Le rejet de la thèse de [M. Ereiser] portant que la Cour a compétence, de façon inhérente ou autrement, pour connaître des questions de procédure menant à l’établissement d’une cotisation, nommément la faute commise dans l’exercice d’une charge publique, étant donné qu’il s’agit d’une cour créée par la loi et qu’en vertu de l’article 171 de la Loi de l’impôt sur le revenu (Canada) (la Loi) elle est appelée à établir le bien-fondé d’une cotisation, et étant donné qu’il est évident et manifeste que la Cour ne peut accueillir cet argument, compte tenu des précédents.

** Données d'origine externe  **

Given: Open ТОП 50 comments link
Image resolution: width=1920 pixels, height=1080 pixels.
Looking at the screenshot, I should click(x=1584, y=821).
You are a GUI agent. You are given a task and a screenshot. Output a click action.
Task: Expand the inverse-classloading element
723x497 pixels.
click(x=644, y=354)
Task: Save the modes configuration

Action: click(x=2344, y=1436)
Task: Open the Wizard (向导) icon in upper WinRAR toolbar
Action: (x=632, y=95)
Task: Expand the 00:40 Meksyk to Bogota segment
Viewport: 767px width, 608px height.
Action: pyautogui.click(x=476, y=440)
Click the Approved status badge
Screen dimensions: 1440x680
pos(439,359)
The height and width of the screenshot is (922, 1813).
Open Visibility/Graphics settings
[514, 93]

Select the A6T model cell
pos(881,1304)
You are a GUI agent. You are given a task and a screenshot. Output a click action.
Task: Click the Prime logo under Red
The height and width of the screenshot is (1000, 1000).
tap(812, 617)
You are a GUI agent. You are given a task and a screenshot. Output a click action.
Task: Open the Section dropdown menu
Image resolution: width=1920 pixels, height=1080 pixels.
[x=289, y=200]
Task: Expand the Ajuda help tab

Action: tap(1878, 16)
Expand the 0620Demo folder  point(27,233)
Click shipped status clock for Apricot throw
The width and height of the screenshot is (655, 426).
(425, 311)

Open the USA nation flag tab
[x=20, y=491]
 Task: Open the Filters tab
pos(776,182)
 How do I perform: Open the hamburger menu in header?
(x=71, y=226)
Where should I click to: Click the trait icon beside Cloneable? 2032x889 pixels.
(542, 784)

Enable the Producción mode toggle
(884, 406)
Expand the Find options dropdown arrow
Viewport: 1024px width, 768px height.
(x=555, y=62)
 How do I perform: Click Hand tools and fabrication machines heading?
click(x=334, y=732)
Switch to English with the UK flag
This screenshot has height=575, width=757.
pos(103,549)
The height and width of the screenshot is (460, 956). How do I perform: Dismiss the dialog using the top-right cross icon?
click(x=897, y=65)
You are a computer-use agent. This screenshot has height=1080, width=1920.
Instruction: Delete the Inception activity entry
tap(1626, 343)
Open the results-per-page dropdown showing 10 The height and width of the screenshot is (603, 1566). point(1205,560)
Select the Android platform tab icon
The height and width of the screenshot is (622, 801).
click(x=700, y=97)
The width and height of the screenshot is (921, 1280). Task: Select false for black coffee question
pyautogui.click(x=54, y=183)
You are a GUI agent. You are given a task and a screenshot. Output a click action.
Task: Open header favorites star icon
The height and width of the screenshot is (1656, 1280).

Le rejet de la prétention de [M. Ereiser] portant que toute exception à cette description de la compétence de la Cour, telle celle d’accorder réparation en vertu de la Charte canadienne des droits et libertés ou d’admettre des éléments de preuve touchant la partie qui a le fardeau de la preuve, s’applique aux allégations de faute de la part des agents de l’Agence du revenu du Canada (l’ARC).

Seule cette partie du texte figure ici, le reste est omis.